[WORK INSTRUCTIONS]: In how many lines of the listing does the word "taskbar" appear? Reply with the number only.

[PROVIDED DATA]:
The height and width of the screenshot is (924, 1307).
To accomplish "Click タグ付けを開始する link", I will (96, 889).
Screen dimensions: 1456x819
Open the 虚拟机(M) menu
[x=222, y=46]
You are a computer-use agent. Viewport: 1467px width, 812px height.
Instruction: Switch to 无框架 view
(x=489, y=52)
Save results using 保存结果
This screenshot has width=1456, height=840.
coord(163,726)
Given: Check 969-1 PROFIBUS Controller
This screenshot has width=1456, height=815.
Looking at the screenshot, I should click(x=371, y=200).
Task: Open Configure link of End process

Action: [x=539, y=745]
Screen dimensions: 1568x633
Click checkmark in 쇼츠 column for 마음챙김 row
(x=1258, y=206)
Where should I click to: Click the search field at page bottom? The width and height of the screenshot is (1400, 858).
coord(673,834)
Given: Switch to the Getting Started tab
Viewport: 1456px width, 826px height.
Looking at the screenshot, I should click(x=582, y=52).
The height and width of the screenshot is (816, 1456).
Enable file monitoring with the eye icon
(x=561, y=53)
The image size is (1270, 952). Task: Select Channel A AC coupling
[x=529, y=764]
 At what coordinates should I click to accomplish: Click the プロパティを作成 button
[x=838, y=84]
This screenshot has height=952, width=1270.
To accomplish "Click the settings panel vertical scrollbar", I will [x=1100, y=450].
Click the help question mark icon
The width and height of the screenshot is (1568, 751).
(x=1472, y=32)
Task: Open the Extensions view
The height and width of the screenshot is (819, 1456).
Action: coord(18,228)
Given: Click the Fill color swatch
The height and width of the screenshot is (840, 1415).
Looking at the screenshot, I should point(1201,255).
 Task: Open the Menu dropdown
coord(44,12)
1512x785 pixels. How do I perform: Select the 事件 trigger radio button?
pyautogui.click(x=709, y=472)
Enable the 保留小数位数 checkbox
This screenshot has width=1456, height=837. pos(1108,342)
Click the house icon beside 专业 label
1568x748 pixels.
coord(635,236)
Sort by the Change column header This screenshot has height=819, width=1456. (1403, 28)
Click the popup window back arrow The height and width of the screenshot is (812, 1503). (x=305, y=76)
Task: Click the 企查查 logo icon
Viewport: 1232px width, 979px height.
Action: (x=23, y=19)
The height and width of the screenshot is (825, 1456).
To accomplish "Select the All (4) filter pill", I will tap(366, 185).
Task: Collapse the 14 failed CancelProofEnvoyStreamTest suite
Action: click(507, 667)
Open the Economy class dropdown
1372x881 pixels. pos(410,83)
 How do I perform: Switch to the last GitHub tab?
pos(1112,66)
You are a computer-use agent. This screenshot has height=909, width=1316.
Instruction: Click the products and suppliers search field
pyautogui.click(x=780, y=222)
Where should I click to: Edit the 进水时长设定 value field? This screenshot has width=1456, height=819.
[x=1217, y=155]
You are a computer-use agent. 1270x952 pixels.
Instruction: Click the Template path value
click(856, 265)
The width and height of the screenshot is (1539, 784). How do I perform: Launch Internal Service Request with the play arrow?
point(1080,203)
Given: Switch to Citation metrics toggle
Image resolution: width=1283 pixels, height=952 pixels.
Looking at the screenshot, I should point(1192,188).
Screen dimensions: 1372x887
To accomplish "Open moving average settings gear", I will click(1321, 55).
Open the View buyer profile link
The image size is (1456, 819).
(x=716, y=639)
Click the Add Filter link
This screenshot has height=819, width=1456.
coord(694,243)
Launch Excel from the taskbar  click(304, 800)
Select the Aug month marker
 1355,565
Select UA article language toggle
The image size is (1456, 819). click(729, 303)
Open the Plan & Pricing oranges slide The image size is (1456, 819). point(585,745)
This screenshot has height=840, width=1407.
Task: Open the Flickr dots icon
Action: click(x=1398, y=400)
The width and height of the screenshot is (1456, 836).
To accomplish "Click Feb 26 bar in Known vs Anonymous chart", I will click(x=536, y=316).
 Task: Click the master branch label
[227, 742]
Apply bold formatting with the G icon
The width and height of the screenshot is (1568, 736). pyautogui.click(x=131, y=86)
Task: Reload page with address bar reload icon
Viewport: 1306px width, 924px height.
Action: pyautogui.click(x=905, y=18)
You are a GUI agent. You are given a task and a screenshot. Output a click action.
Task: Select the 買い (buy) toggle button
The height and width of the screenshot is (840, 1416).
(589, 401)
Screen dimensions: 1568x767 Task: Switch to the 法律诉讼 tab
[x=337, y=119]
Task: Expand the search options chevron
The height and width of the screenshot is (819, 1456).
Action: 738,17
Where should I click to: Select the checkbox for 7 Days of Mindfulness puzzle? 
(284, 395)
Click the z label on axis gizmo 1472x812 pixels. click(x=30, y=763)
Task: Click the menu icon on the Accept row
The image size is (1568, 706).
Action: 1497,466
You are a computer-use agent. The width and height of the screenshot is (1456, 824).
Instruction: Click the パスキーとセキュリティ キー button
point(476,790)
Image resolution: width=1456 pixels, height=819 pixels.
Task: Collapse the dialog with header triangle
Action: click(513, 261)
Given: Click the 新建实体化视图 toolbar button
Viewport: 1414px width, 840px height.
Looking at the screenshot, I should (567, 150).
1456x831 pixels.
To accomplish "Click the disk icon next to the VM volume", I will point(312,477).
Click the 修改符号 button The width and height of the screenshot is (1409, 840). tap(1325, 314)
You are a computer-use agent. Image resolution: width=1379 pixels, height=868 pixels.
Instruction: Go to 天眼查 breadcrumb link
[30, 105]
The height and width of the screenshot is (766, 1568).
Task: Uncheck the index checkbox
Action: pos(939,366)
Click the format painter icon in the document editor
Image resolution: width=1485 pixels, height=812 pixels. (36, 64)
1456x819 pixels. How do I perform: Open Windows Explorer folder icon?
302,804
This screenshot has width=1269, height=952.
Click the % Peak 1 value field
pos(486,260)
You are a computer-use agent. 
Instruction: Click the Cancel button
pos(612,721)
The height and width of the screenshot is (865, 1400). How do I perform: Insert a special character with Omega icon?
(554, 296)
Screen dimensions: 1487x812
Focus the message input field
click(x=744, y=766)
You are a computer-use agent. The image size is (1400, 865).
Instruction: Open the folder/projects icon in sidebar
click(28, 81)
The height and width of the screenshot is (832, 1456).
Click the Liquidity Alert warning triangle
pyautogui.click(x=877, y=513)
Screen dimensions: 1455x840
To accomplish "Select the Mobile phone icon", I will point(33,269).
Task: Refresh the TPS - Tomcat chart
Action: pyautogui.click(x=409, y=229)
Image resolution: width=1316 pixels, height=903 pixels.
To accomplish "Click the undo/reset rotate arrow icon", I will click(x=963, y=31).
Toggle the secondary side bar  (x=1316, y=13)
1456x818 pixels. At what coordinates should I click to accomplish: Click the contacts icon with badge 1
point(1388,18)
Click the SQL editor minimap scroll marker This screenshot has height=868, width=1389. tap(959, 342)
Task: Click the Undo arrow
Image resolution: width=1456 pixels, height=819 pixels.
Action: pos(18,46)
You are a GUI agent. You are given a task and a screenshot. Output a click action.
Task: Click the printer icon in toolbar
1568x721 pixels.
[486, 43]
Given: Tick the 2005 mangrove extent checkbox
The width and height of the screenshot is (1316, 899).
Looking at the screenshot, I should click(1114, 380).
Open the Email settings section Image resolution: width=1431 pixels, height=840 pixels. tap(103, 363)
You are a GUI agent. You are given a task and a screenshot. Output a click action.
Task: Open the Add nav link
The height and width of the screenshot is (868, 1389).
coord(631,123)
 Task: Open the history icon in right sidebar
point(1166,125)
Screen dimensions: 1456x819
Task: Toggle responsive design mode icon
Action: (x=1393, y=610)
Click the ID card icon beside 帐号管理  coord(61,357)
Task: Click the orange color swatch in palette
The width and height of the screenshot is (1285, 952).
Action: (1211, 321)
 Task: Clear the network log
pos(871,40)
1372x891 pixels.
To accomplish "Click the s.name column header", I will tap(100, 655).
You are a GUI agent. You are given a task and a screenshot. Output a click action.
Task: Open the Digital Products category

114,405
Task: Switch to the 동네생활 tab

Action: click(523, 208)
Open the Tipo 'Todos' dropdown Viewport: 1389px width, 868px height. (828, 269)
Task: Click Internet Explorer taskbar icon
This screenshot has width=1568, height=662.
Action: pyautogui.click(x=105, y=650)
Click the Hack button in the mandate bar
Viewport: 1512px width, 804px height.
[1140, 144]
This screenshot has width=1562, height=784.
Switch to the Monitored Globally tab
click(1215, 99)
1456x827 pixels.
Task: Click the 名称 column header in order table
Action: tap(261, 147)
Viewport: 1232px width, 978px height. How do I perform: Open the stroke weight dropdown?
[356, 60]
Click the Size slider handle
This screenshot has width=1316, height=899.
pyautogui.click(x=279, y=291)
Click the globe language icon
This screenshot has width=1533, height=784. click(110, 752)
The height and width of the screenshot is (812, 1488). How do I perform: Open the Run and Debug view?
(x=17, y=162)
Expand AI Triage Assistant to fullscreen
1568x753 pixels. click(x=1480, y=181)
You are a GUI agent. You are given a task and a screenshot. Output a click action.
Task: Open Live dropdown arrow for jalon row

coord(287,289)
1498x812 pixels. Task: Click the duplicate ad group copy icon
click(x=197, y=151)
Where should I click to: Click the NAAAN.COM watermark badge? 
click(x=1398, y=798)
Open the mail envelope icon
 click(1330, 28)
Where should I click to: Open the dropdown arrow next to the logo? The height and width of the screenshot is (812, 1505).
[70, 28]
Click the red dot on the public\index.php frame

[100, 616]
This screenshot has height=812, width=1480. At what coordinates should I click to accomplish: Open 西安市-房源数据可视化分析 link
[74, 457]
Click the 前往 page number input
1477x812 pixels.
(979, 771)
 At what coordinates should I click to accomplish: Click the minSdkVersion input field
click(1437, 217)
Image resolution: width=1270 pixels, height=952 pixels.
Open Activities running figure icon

[THE ANSWER]: 2